- [EXERCISE DESCRIPTION] Whenever a line in the data holds the string "click", pull that line out.

- [Dataset entries]

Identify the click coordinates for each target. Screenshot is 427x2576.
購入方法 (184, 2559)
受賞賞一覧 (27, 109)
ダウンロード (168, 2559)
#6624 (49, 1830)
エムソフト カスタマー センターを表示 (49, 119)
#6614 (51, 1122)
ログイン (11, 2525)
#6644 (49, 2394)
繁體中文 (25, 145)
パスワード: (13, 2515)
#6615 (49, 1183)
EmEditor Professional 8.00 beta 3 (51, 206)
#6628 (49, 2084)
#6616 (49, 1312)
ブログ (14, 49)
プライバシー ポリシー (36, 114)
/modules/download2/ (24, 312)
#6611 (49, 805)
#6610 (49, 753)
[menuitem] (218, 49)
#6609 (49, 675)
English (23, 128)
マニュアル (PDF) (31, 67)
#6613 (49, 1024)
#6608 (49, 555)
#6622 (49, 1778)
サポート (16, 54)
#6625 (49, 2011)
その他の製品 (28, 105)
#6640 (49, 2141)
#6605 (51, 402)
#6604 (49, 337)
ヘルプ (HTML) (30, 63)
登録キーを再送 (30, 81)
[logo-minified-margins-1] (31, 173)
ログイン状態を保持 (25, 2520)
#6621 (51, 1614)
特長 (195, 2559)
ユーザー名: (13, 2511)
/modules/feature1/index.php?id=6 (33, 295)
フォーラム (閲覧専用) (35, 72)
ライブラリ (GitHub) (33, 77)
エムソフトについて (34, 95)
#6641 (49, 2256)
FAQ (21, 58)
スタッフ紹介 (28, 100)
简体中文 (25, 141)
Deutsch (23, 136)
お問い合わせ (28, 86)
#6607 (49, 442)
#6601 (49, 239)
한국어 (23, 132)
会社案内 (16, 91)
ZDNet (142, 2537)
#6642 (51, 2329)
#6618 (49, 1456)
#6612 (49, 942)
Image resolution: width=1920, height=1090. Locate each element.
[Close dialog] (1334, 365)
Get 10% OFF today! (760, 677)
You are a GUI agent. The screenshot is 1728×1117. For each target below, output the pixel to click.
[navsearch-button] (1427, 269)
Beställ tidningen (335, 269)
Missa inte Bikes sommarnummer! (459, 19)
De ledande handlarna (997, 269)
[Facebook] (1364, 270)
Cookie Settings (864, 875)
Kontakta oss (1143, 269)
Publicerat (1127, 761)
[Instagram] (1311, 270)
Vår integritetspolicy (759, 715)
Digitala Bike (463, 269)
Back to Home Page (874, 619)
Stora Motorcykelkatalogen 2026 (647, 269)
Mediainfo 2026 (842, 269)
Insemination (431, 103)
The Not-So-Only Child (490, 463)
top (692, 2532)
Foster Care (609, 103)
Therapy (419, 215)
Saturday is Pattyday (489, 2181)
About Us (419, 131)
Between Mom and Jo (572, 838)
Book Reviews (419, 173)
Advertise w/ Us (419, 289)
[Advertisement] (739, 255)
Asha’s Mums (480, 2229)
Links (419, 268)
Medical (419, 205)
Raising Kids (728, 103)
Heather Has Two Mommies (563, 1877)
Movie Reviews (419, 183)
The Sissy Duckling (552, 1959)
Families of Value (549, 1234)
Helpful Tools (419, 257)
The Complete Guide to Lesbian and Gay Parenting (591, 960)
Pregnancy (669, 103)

- [COMPLETED EXERCISE]
Identify the click coordinates for each target. Screenshot is 427x2576.
You are a GUI agent. The screenshot is 1728×1117. For each target below, output the pixel to click.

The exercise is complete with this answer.